Philip PilkingtonMarch 1st, 2013 at 6:57 pm

The spending/investment still creates income. However, real income will be eroded. Some call this "forced saving" but its this term that is misleading. The investment is driving the saving and the effects of inflation are eroding the value of the money. They are two logically distinct steps. Blending them together in your mind simply displays fuzzy reasoning.

jack strawMarch 2nd, 2013 at 6:40 pm

"fuzzy reasoning" maybe but not "fuzzy logic." the fact that i "missed a step" doesn't mean i missed the outcome.
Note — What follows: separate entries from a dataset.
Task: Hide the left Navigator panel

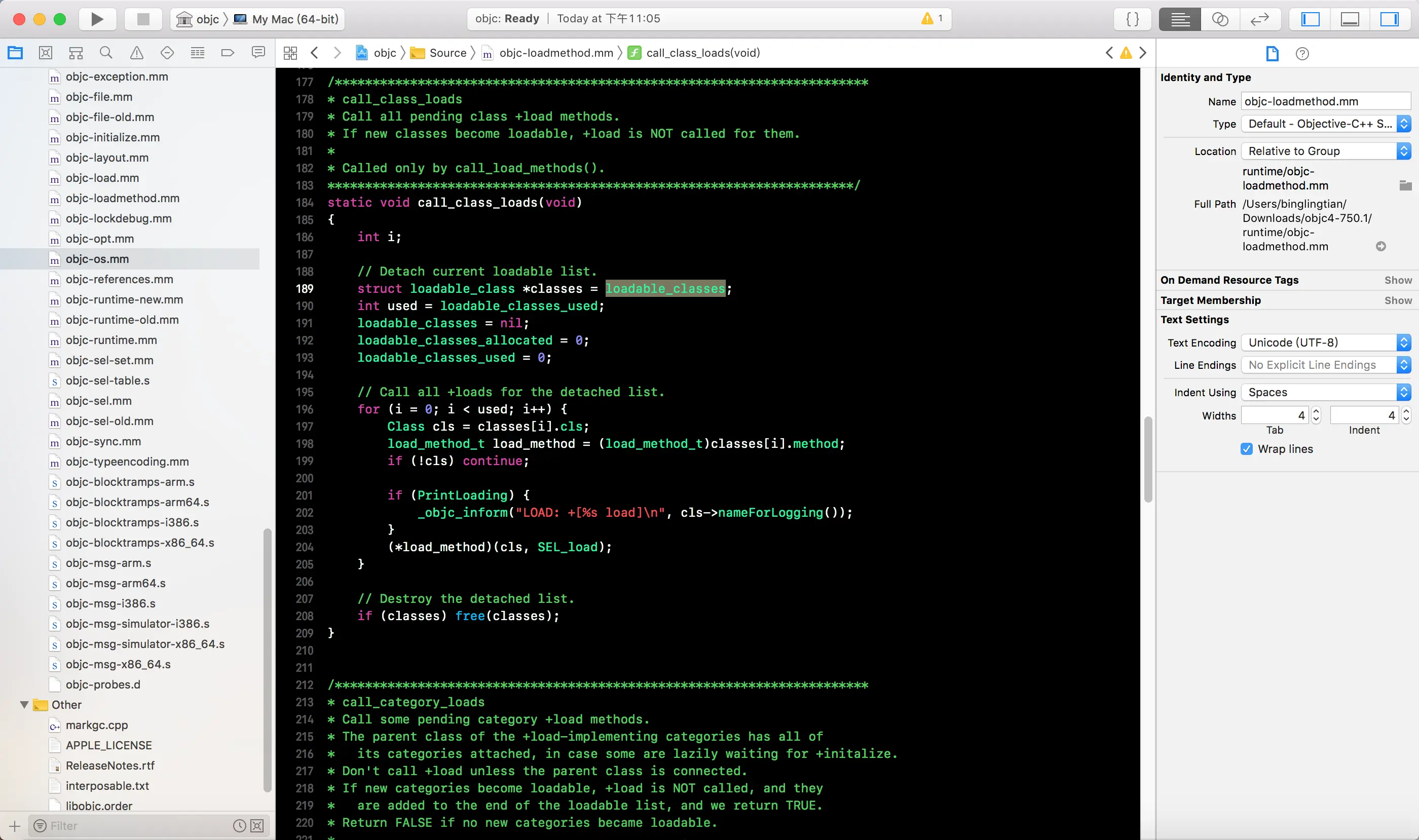Action: 1310,19
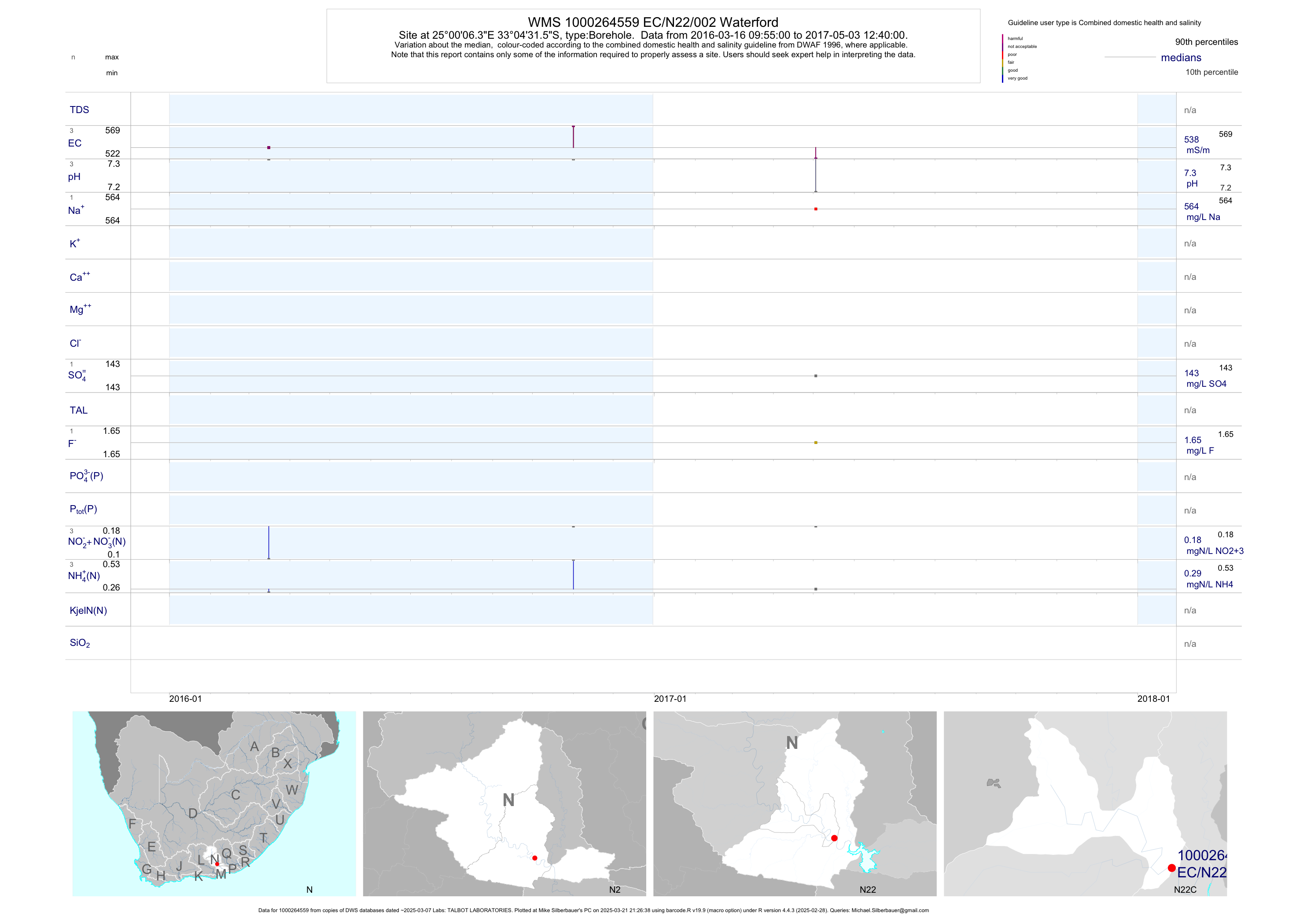Click the purple EC marker in early 2016
The height and width of the screenshot is (924, 1307).
(x=269, y=147)
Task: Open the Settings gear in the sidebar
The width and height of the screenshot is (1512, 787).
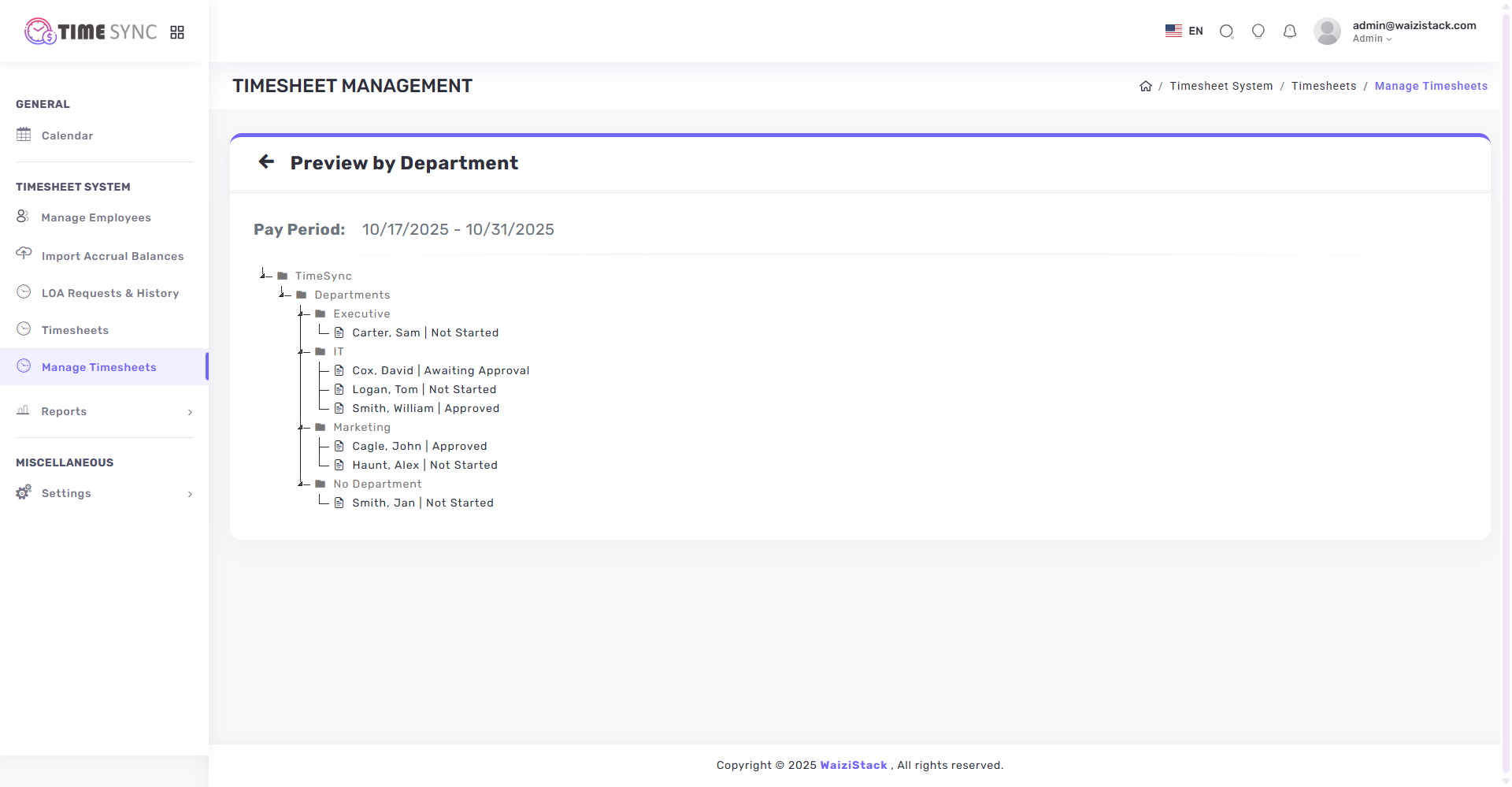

jack strawMarch 2nd, 2013 at 6:52 pm

more like "the real features of the world bind you to it." anywho "this is all very hard to wrap one's mind around" given it's very "unnatural" vibes. This is not to say i disagree with it…either as a portrayal of reality or conclusive in living in it. Indeed "is not what is said here what the Large Scale Asset Purchases" is all about? to "lend liberally to good credits" (with the best being the Federal Government itself)? i think the basic foundation for preventing a deflationary collapse was created in 2008. having said that i find nothing that has been done to have prevented a deflation from happening anyways. this is an OUTLIER view i understand…and having been fully invested in the "conventional" approach to recovery (with the "weird numbers"–as in TRILLIONS–caveat) i can't say why i've moved to the outlier position…but i have (that we are still going to get the deflation—perhaps mild, perhaps major.) it's really hard to factor in all the "variables" when talking policy–we ALL are just shooting into the dark here–i'm a history guy and this is why i am confident of hitting my target even though the future is by its very nature "opaque" at best. basically "we have constraints" going into the policy making process itself which only allow for a certain set of outcome based judgements to begin with. the USA had a lot of flexibility because in 2008 we were perceived and the WORLD perceived us as solvent. it looked for a while there (2009/10) that this might not in fact be the case actually…but once the Chinese started the buying the rest of the world followed…and "the rest they say is History Making" and not just history. there is no doubt that the recovery has been the worst in post war US history…the cataclysm was avoided however…and that in and of itself is confidence inspiring indeed. in other words we can be "forward leaning" as none of the basic functionings of the Federal largesse were impacted by 2008…so we have CHOICES we can make…something not available quite frankly to the rest of the world. great article, well presented…look forward to more like it.